Treating AI as just another tool to slot into your dev process is not the way forward. Your agile team, with those siloed defined roles, is not how software is going to be built.
Successful AI adoption demands a mindset far more flexible than you're used to. One without fixed assumptions about how things should be done. You had it when you started out. Zen Buddhists call it "beginner's mind" and it's installed naturally in junior developers. They don't have fixed ideas about roles or pipelines. Their openness is exactly why you should be hiring them.
Instead, you're cutting them.
If your mind is empty, it is always ready for anything, it is open to everything. In the beginner's mind there are many possibilities, but in the expert's mind there are few. - Shunryu Suzuki
Consider this fictional scenario. Grace is a junior programmer who has just started in your team. She is 22, fresh out of Uni with a degree in Computer Science (AI and machine learning). She's been using ChatGPT since she was 19 and as part of her degree has used AI coding tools extensively. As a solo developer she's built 5 productivity apps using Claude Code and one of them is really starting to take off.

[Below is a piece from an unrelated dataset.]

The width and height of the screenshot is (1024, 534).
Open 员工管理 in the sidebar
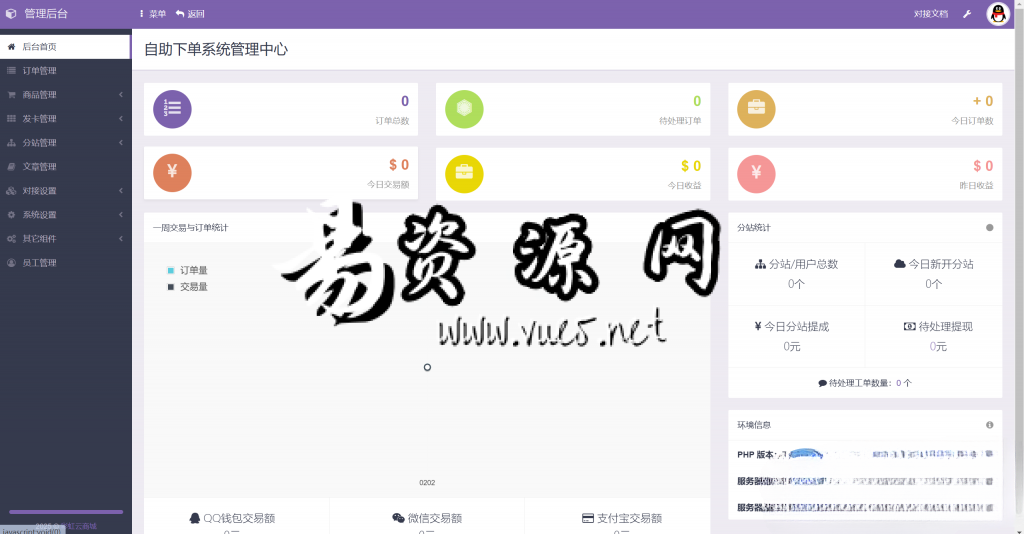click(40, 263)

Grace is at the end of her induction week. Steve, a senior developer and Grace's mentor, wants to know what she's learned.
Steve: What have you learnt this week about how the team works and how we ship code to production?
Grace: Everyone has been really nice, really helpful. I have a good idea what everyone is doing, but I don't really understand why the team is set up like it is. I think you could be way more efficient
Steve: Ok… what do you mean?
Grace: Well, you're using Claude Code and I really like that. It's what I use, but the developers seem kinda stuck by having to check with the product owner all the time and I don't get why you have that job when the developer can just work it out.
Steve: Why do we have Product Owners? They are essential. We can't just get rid of Product Owners
Grace: Oh no. I didn't mean get rid of them. It just seems a waste of time to have somebody write stories about how a feature works, when the developer can just do that directly with Claude. That's what I do with my apps. I know exactly what I want them to do. It just seems weird your developers wouldn't know that?
Steve: It's very different writing an app as a single developer than writing enterprise software as a team. You'll understand why that is as time goes on, but just take it from me that we need all the roles as they are. Out of interest, what would you do with the Product Owners?
Grace: I'd make them developers
Steve: What! We can't just turn product owners into developers
Grace: Why not? They know more about the product than anyone and wouldn't that be super helpful and more efficient?
Steve: It's just not something you would do. I can't have non-technical people developing code. It would be a disaster and how would the other developers feel about that?
Grace: I dunno. They'd be happy to have more developers helping out?
Steve: Grace. You really don't understand the roles in the team and how we build software. That was the main thing I wanted you to understand from your first week. A developer is a highly specialised and skilled job. It needs years of training and experience to even become a junior like you. You need to understand a hundred concepts, to know what is and isn't good code. I could go on and on about the skills you need. I can't allow someone who isn't a developer to sit at an AI prompt and pollute the codebase.
Grace: I know there are hooks and third party tools you can use to help stop that, I've implemented them myself. I could show you how it works
Steve: I know how it works. I mean I have Dave, who works for me, who is responsible for looking into all that. It's got a lot of limitations you probably aren't aware of. But look I think it's good you brought it up, but it's just not something we would look at doing. We have a really good Agile process worked out and a great team. We don't need to change any of that, we just need to work out the best way to integrate AI into what is currently working. It must be a lot for you to take in. You'll get a better idea of how things work and why they work the way they do after a while.
Grace: OK. I had some other ideas about the devops guys and the testers too if you want to hear?
Steve: Sure, sure. We can pick that up at our next catch up, but I think it's better you spend some more time understanding how we do things before making suggestions. Once you learn our way of doing things, you'll see what I mean.
What is Steve's responsibility to the company he works for? Is it to protect a process he knows is not fit for purpose? Protect role identities so people don't feel upset? Protect his own identity?
What Steve should do, takes courage. But that's why he's a Senior. Seniors are leaders. Leaders are expected to fully understand the landscape they're operating in and chart the best way forward, for the team and the company. You can't do that wearing blinkers.
Uncomfortable? Often. Rewarding? Always.